El mejor momento para visitar el Lago Baker es durante los meses de verano, desde finales de junio hasta principios de septiembre, cuando el clima es más templado y las horas de luz son más largas.
Durante este período, las temperaturas suelen estar por encima de cero, lo que lo hace cómodo para actividades al aire libre como el senderismo y la observación de la vida silvestre. La luz diurna prolongada, con el sol apenas poniéndose por debajo del horizonte, permite más tiempo para explorar el vasto paisaje ártico. También es cuando la mayor parte de la vida silvestre, incluidos los caribúes y varias especies de aves, están más activos y visibles.
Para aquellos interesados en experimentar la belleza natural y la vida silvestre del Ártico, julio y agosto son particularmente buenos. La tundra está en plena floración, mostrando una sorprendente variedad de flores silvestres, y las temperaturas más cálidas hacen que los viajes en barco por el Lago Baker sean agradables.
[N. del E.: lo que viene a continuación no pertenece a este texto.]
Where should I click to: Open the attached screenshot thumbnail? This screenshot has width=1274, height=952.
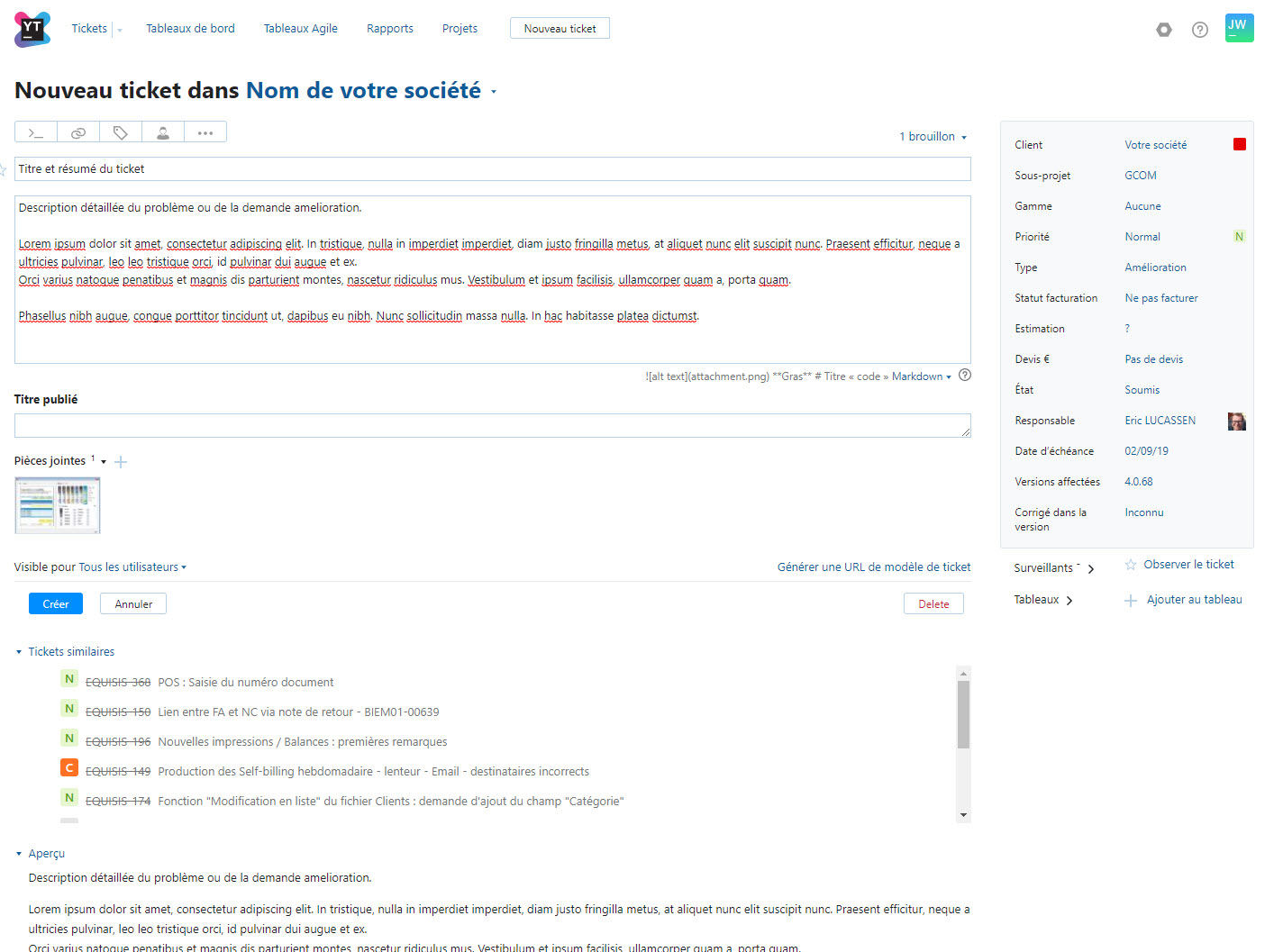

Esta época del año es ideal para los viajeros interesados en la fotografía y en experimentar el ecosistema ártico único.
Si está interesado en experiencias culturales y eventos comunitarios, a finales de agosto a menudo hay festivales y reuniones locales. Sin embargo, para una experiencia más especializada como la observación de la aurora boreal, las temporadas intermedias de finales de septiembre o principios de octubre, así como marzo, ofrecen cielos más oscuros.